Lastly, the “Warning” asserts that taking 5-HTP is safe only if one has regular tests to determine urinary levels of 5-hydroxyindole acetic acid (5HIAA). 5HIAA is the chief breakdown metabolite of serotonin. The “Warning” asserts 5-HTP is safe only if urinary 5HIAA levels remain low. Yet the 1992 Italian obesity study11 which used 900 mg 5-HTP daily (without PDI) for 12 weeks found a 50-fold increase in urinary 5HIAA compared to the placebo-control patients. It also found no blood chemistry abnormalities in the 5-HTP group and no difference in side effects between the 5-HTP and placebo patients. The study concluded by stating: “… the good tolerance to 5-HTP treatment observed suggest[s] that this substance may be safely used in the long-term treatment of obesity.” The “Warning” claims that “Some people … could suffer from a lethal serotonin peripheral overload [from 5-HTP ingestion].” Yet in the hundreds of papers published on 5-HTP during the past 30 years, I have not been able to uncover a single reported incident of death or serious injury from oral 5-HTP use. The “Warning” also does not cite even a single published medical reference to any such presumed death or injury.

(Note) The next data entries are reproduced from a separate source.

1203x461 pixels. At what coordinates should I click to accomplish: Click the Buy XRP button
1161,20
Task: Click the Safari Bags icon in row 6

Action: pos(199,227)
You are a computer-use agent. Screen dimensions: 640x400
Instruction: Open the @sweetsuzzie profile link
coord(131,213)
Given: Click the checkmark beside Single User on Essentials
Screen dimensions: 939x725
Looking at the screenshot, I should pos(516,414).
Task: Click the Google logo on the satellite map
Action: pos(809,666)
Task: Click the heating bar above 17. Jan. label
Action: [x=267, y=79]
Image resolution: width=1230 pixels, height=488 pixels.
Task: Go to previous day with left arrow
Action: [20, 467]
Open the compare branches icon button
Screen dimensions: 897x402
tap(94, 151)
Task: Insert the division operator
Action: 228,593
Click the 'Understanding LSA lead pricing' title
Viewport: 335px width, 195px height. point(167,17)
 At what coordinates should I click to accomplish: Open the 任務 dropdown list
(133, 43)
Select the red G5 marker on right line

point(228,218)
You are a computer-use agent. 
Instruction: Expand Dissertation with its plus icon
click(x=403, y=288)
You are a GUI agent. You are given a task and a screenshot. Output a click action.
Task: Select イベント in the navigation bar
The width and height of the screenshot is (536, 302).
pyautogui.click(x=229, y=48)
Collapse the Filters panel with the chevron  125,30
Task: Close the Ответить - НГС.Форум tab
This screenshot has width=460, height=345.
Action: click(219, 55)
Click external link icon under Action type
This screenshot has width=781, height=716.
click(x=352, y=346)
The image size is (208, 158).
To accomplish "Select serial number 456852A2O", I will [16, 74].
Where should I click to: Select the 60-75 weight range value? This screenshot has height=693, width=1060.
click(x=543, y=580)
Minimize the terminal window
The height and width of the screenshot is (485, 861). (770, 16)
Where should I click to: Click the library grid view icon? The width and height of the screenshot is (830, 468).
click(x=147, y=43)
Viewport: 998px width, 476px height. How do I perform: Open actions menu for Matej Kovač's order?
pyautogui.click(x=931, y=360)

In summary, the anti-5-HTP allegations made by the “Warning” are falsified by the vast body of published scientific literature on 5-HTP. The main side effect occasionally experienced by 5-HTP users reported in the scientific literature is gastrointestinal (GI) upsetgas, nausea, diarrhea, and cramping. This GI upset happens only to a minority of users, and even then, only occasionally. It usually lessens or disappears in the first few days or weeks of use. The published studies also indicate that taking 5-HTP with food (i.e., partway through a meal or snack) also minimizes the risk of GI upset. Starting with a low dose (25-50 mg) and increasing the dose slowly (every 3 – 5 days) up to a maximum of 200 – 300 mg daily will also minimize risk of GI upset. Total daily intake should be divided into 2 – 4 doses, with no more than 100 mg per dose. Those suffering from gut disorders, such as ulcers, irritable bowel disease, Crohn’s disease, celiac disease (sprue), etc., and those with just an extremely “sensitive” GI tract, should probably use 5-HTP with great caution, or not at all. The use of aloe vera juice/gel and/or ginger extracts may lessen or eliminate the occasional GI side effects of 5-HTP.

A final note of caution: 5-HTP may intensify the effects of various antidepressant drugs. Van Praag notes that 5-HTP combined with the tricyclic antidepressant clomipramine proved more effective than clomipramine alone. (22) Yet because of the potentially powerful but unpredictable synergy to increase brain serotonin when 5-HTP is combined with serotonin-potentiating drugs, those using MAO-inhibitor drugs, tricyclic antidepressants, SSRI’s such as Prozac, Paxil or Zoloft, and the diet drugs Pondimin (DL-fenfluramine) or Redux (D-fenfluramine), should use 5-HTP only with medical supervision. Similarly, those wishing to reduce or eliminate their serotonin-potentiating drugs with 5-HTP, should do so only with medical supervision.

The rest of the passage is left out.